Analytics at Scale: Full Data Set Analysis - Aster Analytics

Teradata Aster® Analytics Foundation User GuideUpdate 2

Aster Analytics
Release Number
September 2017
English (United States)
Last Update
Product Category

Aster Database lets you efficiently perform analytical tasks on your full data set, in the database, rather than using samples or bulk-exporting data to a dedicated computing cluster.

Advantages of full data set analysis are:
  • Accurate, reproducible results
  • Increased iteration speed

    Pushing down analytics into a massively parallel processing (MPP) system decreases the iteration cycle time. Teradata is working with partners, including the SAS Institute, Inc., to make this process straightforward, and is developing functions where appropriate (for example, functionality that takes advantage of the MapReduce paradigm).

  • "Needle in a haystack," "false negative," and "exceptional cases" searches

    Very rare events can only be found (and defined) against the background of the entire data set (consider defining "elite baseball player" by looking at the 2008 SF Giants, as opposed to every player in Major League Baseball history).

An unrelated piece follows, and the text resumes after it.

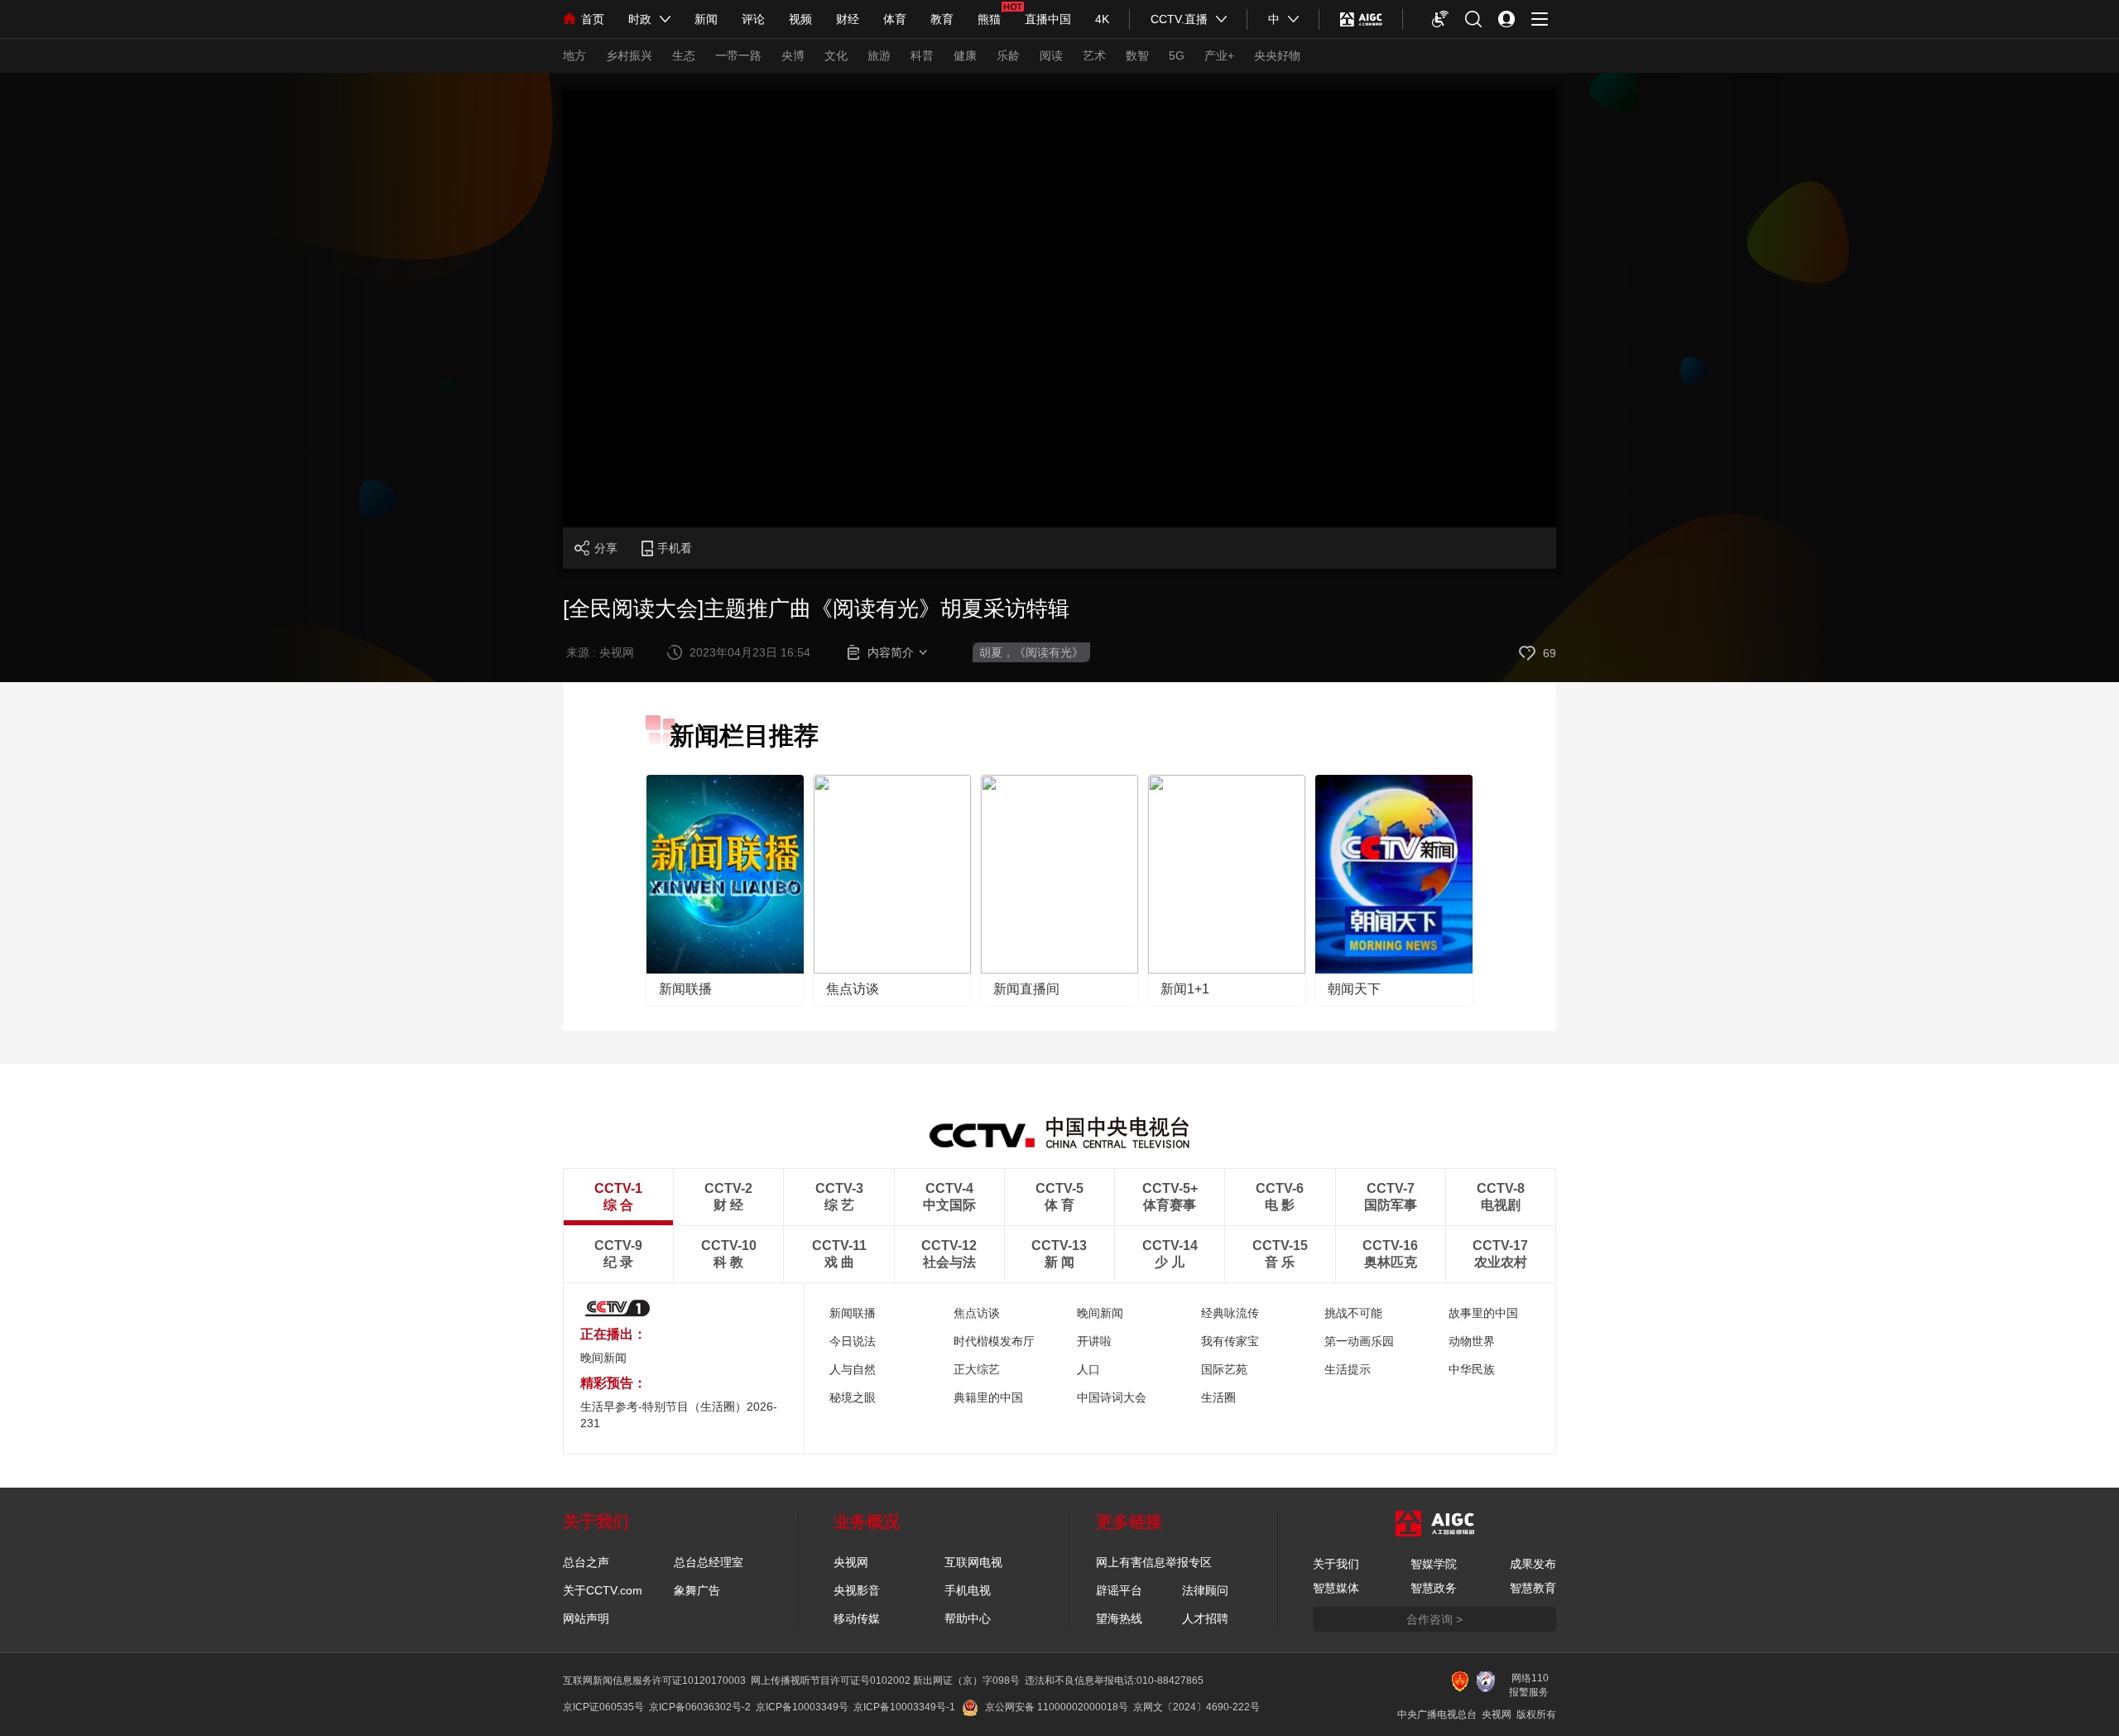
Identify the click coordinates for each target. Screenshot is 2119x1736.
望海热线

  • Statistical significance

    Reliable analytics may require using a large portion of the data, which cannot be fit on a typical, single database machine.

  • Model tuning

    The parameters to predictive models depend on aggregate statistics of the entire data set (for example, residual away from the mean).

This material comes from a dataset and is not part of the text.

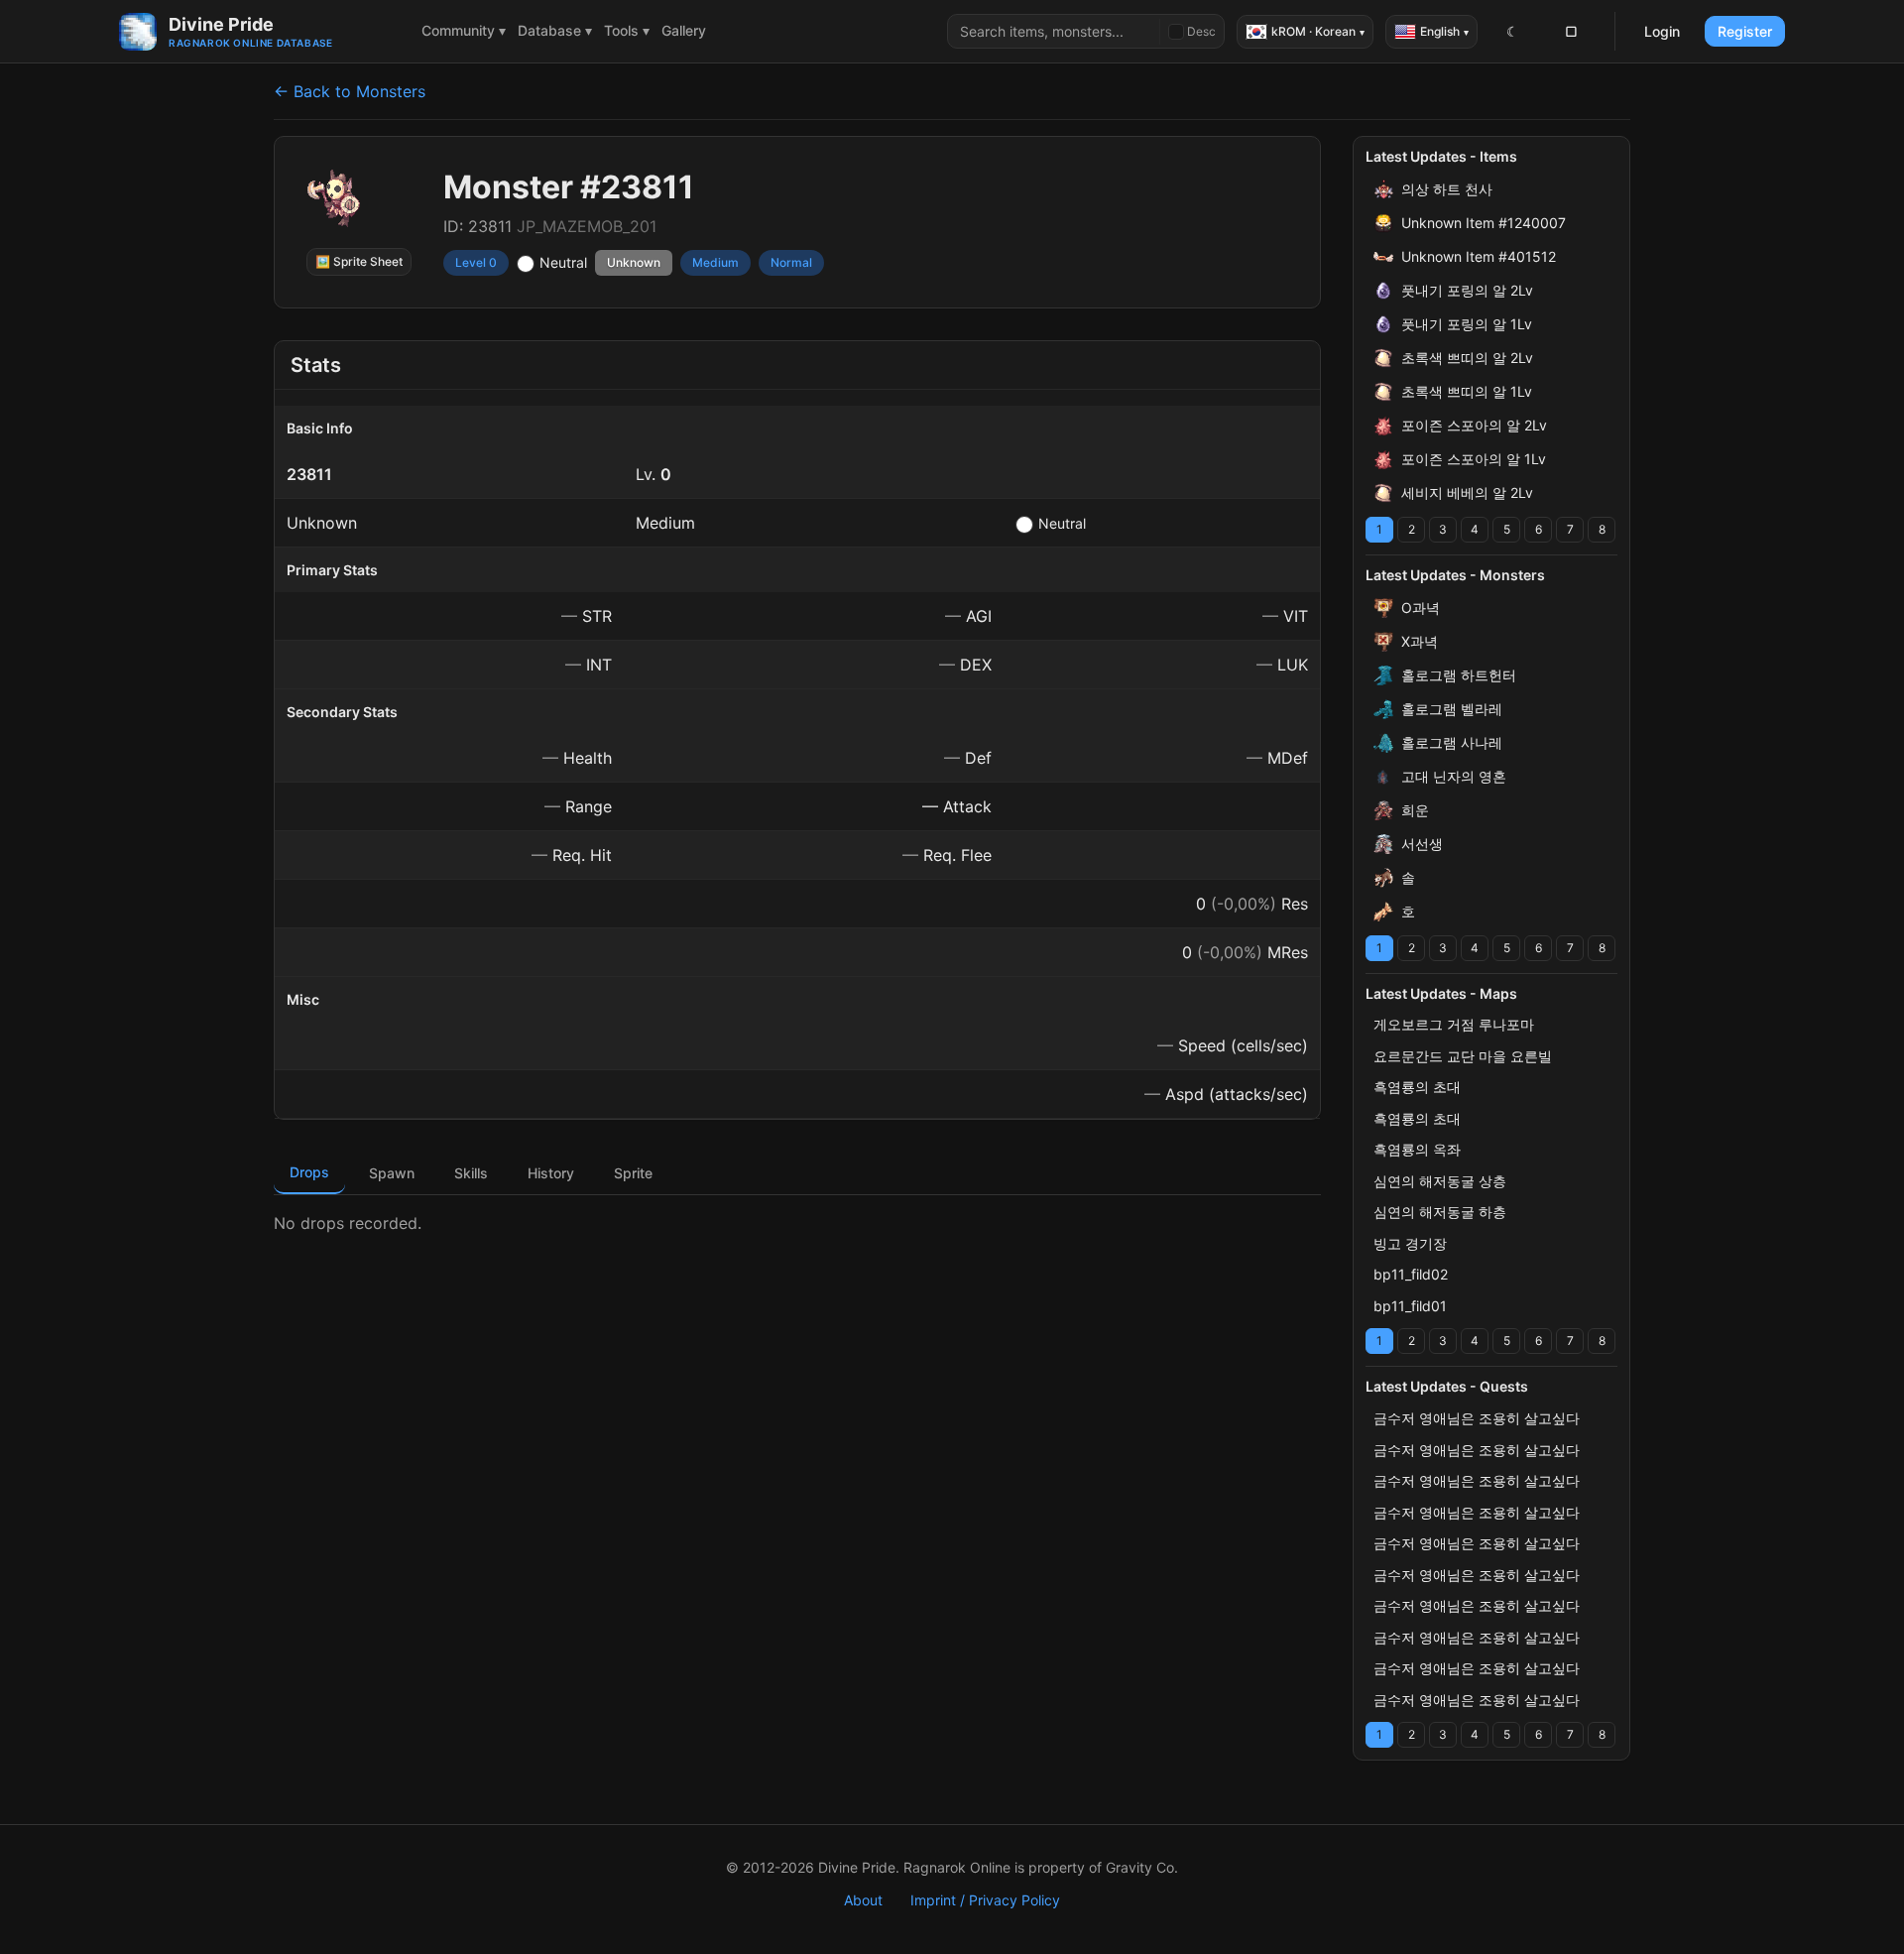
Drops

  • No meaningful way to sample

    Sampling a graph is not straightforward, especially if one is interested in critical behavior that only appears when a certain threshold of connections is reached.

  • Larger data sets are just different

    The resulting analytics are applied to the entire data set in the cluster. Algorithms developed on smaller data sets may not scale appropriately to the full data set, requiring redevelopment.